Patrice Geoffron, Professeur d’Economie à l’Université Paris Dauphine à la Patrie news : «L’Europe doit être la première zone à inventer un modèle de société décarbonée »
Entretien réalisé par Mohamed Ait S.
La Patrie news : L’Europe, avez-vous expliqué dans une récente analyse, est condamnée à vivre avec des prix du baril plus hauts que lors de la dernière décennie. Quels en seront les conséquences pour le continent ?
Pr. Patrice Geoffron : A partir du moment où l’Europe se coupe de son premier fournisseur de pétrole, de charbon et (surtout) de gaz qu’est la Russie, nous sommes évidemment en présence d’une rupture majeure. A court terme, nous avons devant nous quelques années (hivers surtout) de grandes tensions, qui vont mettre à l’épreuve les solidarités européennes, de toute évidence. Mais ma conviction est que cela doit nous conduire à un sursaut: l’Europe a été la première zone du monde à « émerger » (au XIXème siècle) et a brûlé pour cela l’essentiel de ses ressources fossiles: nous devons donc être la première zone à inventer un modèle de société décarbonée.

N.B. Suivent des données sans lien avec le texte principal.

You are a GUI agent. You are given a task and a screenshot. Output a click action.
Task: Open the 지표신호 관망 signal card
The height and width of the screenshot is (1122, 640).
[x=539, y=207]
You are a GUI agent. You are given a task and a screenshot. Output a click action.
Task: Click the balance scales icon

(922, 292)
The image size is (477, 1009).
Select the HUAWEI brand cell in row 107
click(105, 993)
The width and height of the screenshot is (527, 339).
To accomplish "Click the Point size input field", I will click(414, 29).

La hausse et l’instabilité des prix des énergies fossiles devraient rendre les solutions décarbonées plus compétitives. Un investissement massif dans ce type d’énergie est-il recommandé pour les pays européens ?

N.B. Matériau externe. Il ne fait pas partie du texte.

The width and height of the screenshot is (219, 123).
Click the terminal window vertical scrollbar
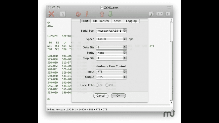[x=171, y=63]
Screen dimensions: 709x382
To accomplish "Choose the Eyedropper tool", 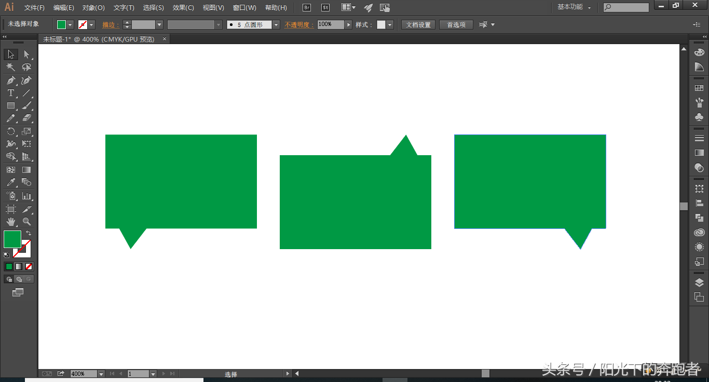I will 10,183.
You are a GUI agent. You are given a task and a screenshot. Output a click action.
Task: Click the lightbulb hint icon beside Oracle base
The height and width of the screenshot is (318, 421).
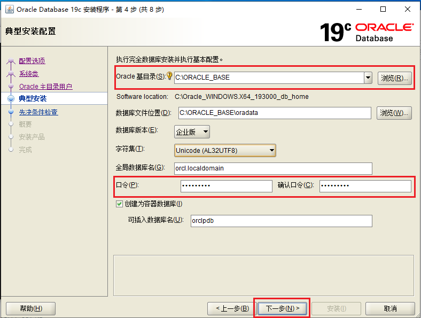coord(170,76)
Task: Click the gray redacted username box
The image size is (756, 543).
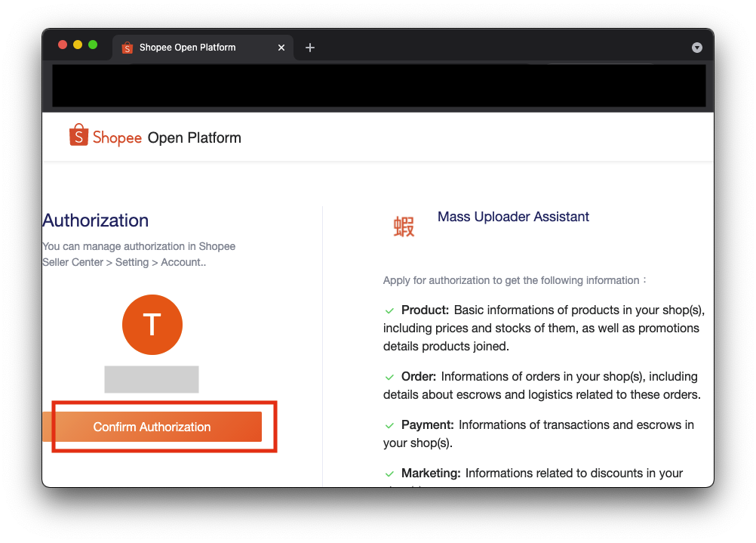Action: pyautogui.click(x=151, y=379)
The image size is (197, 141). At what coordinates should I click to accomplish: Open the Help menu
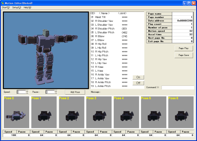tap(27, 8)
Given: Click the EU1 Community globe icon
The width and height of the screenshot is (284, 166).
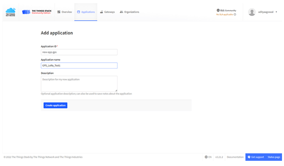Looking at the screenshot, I should (218, 10).
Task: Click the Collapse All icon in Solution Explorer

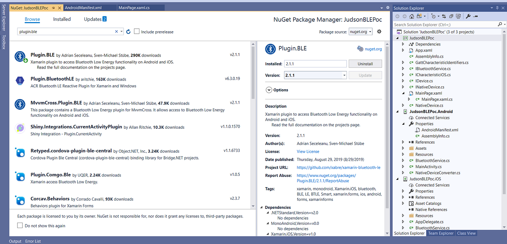Action: point(451,16)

Oui! C’est en fait la seule solution durable pour les pays européens. Nous mesurons aujourd’hui le coût de notre dépendance aux énergies fossiles dont nous ne maîtrisons pas les prix; de surcroît nous découvrons également que notre « sécurité » d’approvisionnement est très précaire. Bref, il est difficile de se soumettre durablement à cette double incertitude: à la fois sur les prix et, désormais, les quantités. Et, mécaniquement, nous allons découvrir que les technologies décarbonées vont gagner en compétitivité. Entre autres exemples : avec un gaz plus cher, la production d’hydrogène « vert » sera plus avantageuse qu’auparavant, avec un pétrole cher, l’attrait pour les véhicules électriques augmentera, … Le sens du plan REPowerEU (en réaction à la menace russe) est très clair: nous ne parviendrons à trouver du gaz ailleurs qu’à hauteur de bien moins de la moitié du gaz russe (1/3 sans doute) et nous devons donc essentiellement développer le gaz vert (biométhane), les renouvelables électriques (éolien, photovoltaïque), l’efficacité énergétique et, surtout, la sobriété.

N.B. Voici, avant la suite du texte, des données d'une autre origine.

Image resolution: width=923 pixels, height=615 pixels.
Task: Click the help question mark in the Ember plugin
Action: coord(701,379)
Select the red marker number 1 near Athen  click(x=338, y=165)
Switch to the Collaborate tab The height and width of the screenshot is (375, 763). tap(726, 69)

Le nouveau SG de l’Opep vient d’affirmer : « N’accusez pas l’Opep, accusez vos propres responsables politiques et législateurs car l’Opep et les pays producteurs ont toujours poussé à investir dans le pétrole (et le gaz) ». Un commentaire ?
Cette remarque est intéressante. Elle révèle que les Européens sont au « milieu du gué »: nous avons une vision et une détermination politique (nous passer, des fossiles d’ici 2050, avec une accélération d’ici 2030), mais nous peinons à investir au bon rythme. Cela nous met en «porte-à-faux» : nous restons dépendants de ressources … que nous cherchons à proscrire. Et, évidemment, lorsqu’un fournisseur majeur comme la Russie devient infréquentable, notre fragilité se révèle au grand jour. Mais, il me semble qu’il faut surtout voir le courage européen: depuis le début de ce siècle, nous sommes les seuls à avoir, avec constance (contrairement aux Etats-Unis), alerté sur les dangers du changement climatique et à tenter (plus ou moins efficacement) d’agir en conséquence. Cette guerre et ses conséquences et pour nous un « stress test » sur la soutenabilité de notre politique de décarbonation.
Les marchés mondiaux du pétrole sont confrontés à un risque élevé de déficit d’offre cette année alors que la demande reste résiliente et que les capacités de production inutilisées diminuent. « La probabilité d’un squeeze est là », affirme le premier responsable de l’Opep. Le risque est-il pesant pour le marché pétrolier mondial ?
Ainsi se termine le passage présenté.